You have argued against every practical statement made about EEGs by just using "Harvard research" and have dismissed any discussion from those who have actual experience with EEGs.

There are two of us, myself and usafmedic45, that I know who have logged in at least a couple hundred EEGs in our careers. We have tried to explain this from an application point of view on real patients. I have taken you through the pieces of equipment from startup to transmitting. We have talked about nothing but actual application of the technololgy. There are some tests that may not be possible in the back of an ambulance. There are at least 5 other posters who have tried to also explain the practical side of this test and have also asked, "What will it change?" You are the one who is arguing for the EEG in the ambulance. You also observed the EEG being done in a controlled research environment with hand picked volunteers as patients. What audience was this instructor at Harvard presenting to? EMTs or specialists in research for the neurosciences? Did the others already have practical EEG experience in a clinical environment to where they were just seeking out more options in their current practice? Was there any mention of bypassing the CT Scanner or MRI for an acute TBI or CVA? Was it mentioned that there would be any evidence presented to change Stroke or Trauma protocols in the hosptial?

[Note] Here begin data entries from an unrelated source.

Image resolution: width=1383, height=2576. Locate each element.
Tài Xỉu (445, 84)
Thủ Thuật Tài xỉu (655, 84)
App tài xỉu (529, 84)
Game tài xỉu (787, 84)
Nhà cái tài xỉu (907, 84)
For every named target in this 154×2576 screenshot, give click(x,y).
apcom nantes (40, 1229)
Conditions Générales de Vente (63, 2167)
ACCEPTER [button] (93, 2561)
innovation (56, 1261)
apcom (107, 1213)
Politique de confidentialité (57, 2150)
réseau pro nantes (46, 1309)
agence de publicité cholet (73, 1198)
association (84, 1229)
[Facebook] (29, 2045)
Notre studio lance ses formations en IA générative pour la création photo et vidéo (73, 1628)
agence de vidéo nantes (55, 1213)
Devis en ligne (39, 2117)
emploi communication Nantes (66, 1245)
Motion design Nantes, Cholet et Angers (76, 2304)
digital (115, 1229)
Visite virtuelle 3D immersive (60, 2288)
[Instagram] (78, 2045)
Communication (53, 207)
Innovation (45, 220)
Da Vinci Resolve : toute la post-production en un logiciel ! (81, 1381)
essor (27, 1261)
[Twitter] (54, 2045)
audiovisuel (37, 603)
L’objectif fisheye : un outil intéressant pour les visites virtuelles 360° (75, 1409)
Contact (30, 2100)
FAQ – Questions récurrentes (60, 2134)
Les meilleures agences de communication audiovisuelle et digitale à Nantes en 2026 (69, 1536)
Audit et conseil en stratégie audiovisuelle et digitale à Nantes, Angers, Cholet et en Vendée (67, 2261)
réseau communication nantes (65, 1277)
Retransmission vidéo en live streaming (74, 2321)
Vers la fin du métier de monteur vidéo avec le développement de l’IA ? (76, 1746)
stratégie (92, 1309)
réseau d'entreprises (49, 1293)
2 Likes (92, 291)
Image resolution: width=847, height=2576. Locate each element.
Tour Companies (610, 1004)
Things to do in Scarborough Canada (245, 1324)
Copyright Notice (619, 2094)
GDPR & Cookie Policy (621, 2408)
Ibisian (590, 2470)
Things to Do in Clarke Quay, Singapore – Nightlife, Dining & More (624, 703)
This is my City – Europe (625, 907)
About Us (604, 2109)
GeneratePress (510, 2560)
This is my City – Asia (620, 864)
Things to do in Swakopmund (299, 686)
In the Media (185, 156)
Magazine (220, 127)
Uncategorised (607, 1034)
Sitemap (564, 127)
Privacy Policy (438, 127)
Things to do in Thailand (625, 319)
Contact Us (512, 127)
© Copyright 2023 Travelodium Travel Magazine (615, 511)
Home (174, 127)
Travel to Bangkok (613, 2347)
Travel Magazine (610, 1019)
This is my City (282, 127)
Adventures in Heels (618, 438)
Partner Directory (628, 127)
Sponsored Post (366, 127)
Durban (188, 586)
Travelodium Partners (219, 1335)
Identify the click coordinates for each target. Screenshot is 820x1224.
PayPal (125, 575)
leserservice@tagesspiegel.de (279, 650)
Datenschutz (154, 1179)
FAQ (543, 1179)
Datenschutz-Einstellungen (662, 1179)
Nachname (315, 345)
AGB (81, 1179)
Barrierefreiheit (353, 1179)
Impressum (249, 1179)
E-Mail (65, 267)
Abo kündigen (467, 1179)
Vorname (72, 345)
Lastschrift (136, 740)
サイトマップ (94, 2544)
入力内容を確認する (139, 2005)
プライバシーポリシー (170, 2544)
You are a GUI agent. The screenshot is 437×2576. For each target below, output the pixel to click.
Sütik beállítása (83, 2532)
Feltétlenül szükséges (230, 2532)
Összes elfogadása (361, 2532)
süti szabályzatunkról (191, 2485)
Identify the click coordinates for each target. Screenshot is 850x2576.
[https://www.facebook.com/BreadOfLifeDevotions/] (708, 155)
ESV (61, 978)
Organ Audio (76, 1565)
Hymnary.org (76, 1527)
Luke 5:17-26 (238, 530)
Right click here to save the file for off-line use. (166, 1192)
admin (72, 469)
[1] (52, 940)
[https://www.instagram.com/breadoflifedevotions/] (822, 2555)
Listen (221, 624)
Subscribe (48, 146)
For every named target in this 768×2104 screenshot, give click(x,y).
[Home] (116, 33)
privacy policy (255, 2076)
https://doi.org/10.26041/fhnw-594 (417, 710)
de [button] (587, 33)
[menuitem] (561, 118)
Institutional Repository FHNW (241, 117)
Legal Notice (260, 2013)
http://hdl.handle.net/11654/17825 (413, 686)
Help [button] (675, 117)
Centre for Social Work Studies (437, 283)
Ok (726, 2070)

Here's another little tibbit for practical application. For seizures we may have to run a continuous EEG for 24 hours to catch ONE seizure on a hospitalized patient in the ideal situation or with using the ideal stimuli. This is similar to a holter monitor being worn for 24 hours to catch one abnormal heartbeat that might cause syncope. This is not a 6 second strip for analysis. Just because you do a "quick look" into the brain's electrical activity does not mean you will see the immediate cause of the problem. It is like seeing NSR on the EKG monitor and dismissing any possibility that there an electrical or structural cardiac cause syncope.
 
It seems, to me at least, that a good PE along with the various validated prehospital stroke scales that would point you to a suspected dx of CVA. Seizures should have some type of presentation if watched carefully. Observation along with hx relayed to the hospital should give them enough information to properly treat the patient. I honestly have very little if any experience with EEG other than knowing it's not an ECG but seems to me it would not have a use, at least for ambulances that I know about.